Upon arrest, an individual was taken first to a Ministry of Interior records office where he was
fingerprinted and interrogated, and where his record was checked. He was then remanded to
a detention cell to be held until his trial. Posting bail to obtain temporary release was not
practiced, although in some instances release on one's own recognizance was permitted.

CORRECTIONS

Under the Hanoi government, "control" was a legal term used both as a verb and a noun.
"Control" meant use of state power to deal with individuals who committed either civil or
political crimes judged not serious enough to warrant imprisonment, but serious enough to
deserve reform without detention. "Control" referred also to the status of an individual under
such sentence (also one released from prison but considered not fully reformed). Hence it
combined the condition of being on parole with that of being in the custody of the court or
under state surveillance. A person under "control" had to report periodically to local authorities
to account for his activities and detail his efforts to reform. He was proscribed from certain
occupations, including teaching, publishing, practicing medicine or pharmacy, and operating a
restaurant, hotel, or bookstore. Such restrictions were deemed legal because one under
"control" was considered to have already forfeited some of his civil rights, at least temporarily.

The mechanism of "control," called the People's Organ of Control, was hierarchically
organized and formally defined by the 1980 Constitution. At the top was the Supreme
People's Organ of Control, and at the bottom were the district and precinct organs of control.
These institutions functioned to "control the observance of the law by the ministries, armed
forces, state employees and citizens; to exercise the right of public prosecution; and to insure
strict and uniform observance of the law." Their purview was "any act encroaching upon the
interests of the State, the collective, or the lives, property, freedom, honor, and dignity of
citizens." The underlying justification for their existence was that major internal security
problems developed because of a breakdown in social discipline and that restoration of
discipline was best achieved with a system of self-control or self-discipline. The system was
composed of many activities: physical control; re-education and reform; indoctrination,
emulation, and motivation; and education.
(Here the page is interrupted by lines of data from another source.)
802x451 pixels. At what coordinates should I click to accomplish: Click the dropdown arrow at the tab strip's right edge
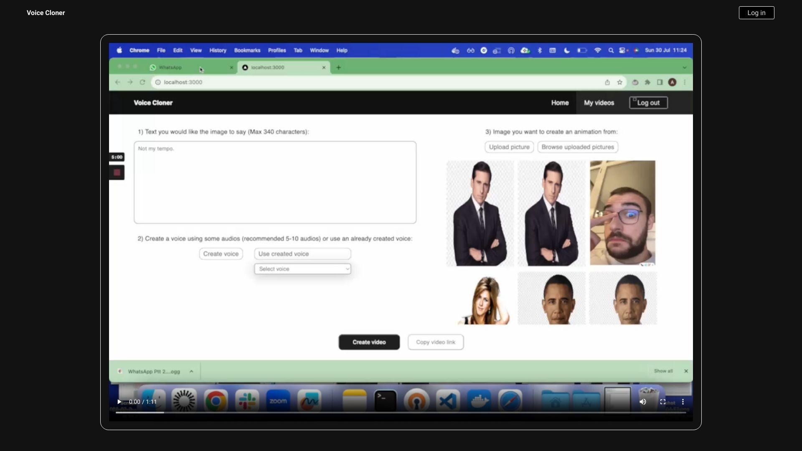684,67

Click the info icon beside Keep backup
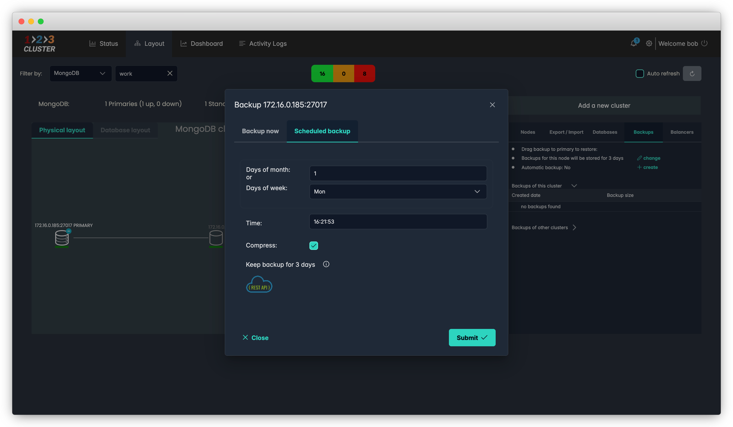pyautogui.click(x=326, y=264)
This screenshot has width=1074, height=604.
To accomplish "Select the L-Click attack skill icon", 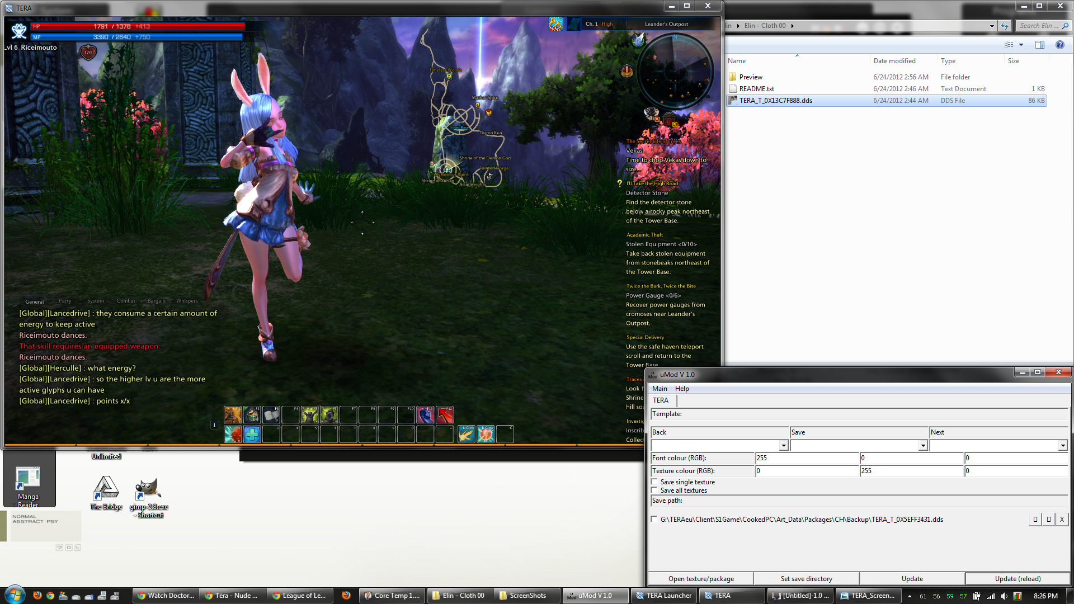I will click(467, 434).
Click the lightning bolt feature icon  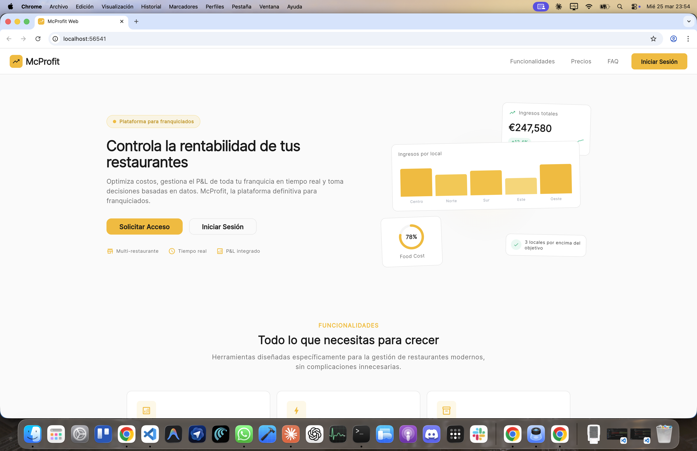point(296,410)
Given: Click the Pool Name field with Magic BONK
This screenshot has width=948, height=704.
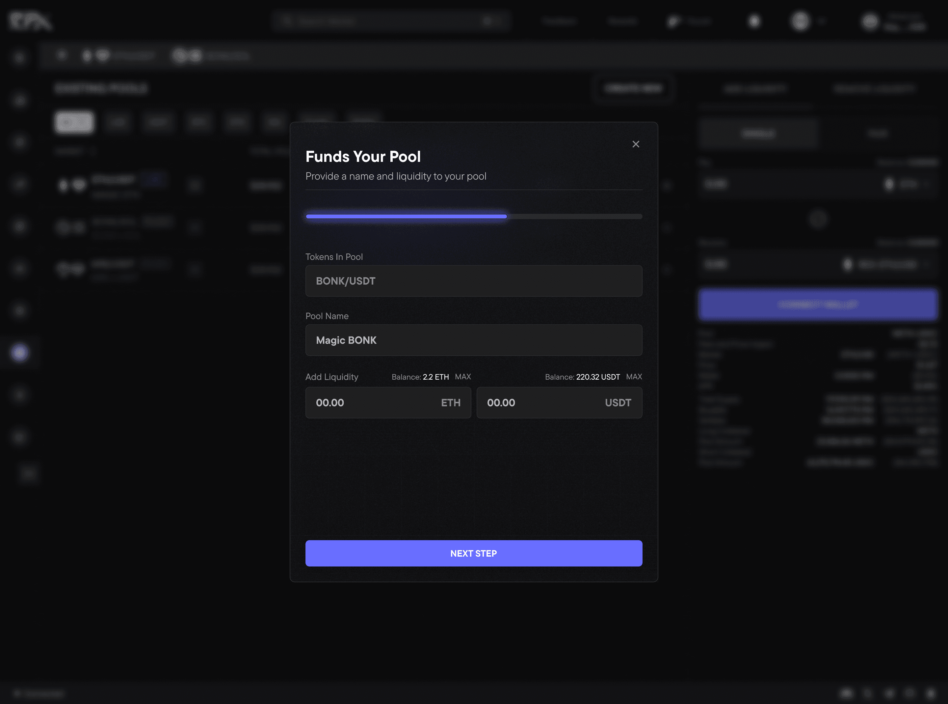Looking at the screenshot, I should [x=473, y=340].
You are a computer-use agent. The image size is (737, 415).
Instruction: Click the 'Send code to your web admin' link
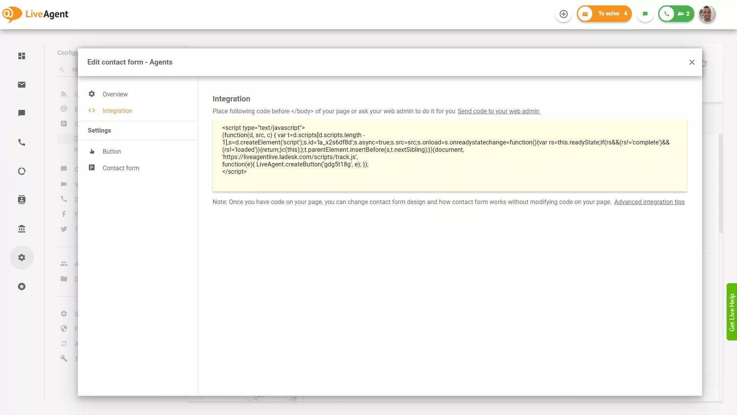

Its essence was organization and motivation, and
in the hands of skilled cadres it could harness social pressure to induce new attitudes and
ways of thinking.

Massive relocation of the population, blandly called the "state redistribution of labor" program,
began after reunification in 1976 and has been an integral part of the security effort. At least 5
million people have been uprooted in this process, known as "breaking the machine." While
partly economic in its motivation, the relocation's main purpose has been to break up the
existing social structure. In assigning individuals to new economic zones, for instance, care
has been taken to scatter those from a single urban area or village to separate locations. The
formation of new associations by these people was then supervised by the VCP, which used
various mass movements and proletarian social organizations--augmented by communication
and education programs intended to raise class consciousness--to help foster class struggle
and to turn the middle and upper classes into social pariahs. This social ostracism was one of
the reasons that many middle-class Vietnamese left the South after 1975 as "boat people."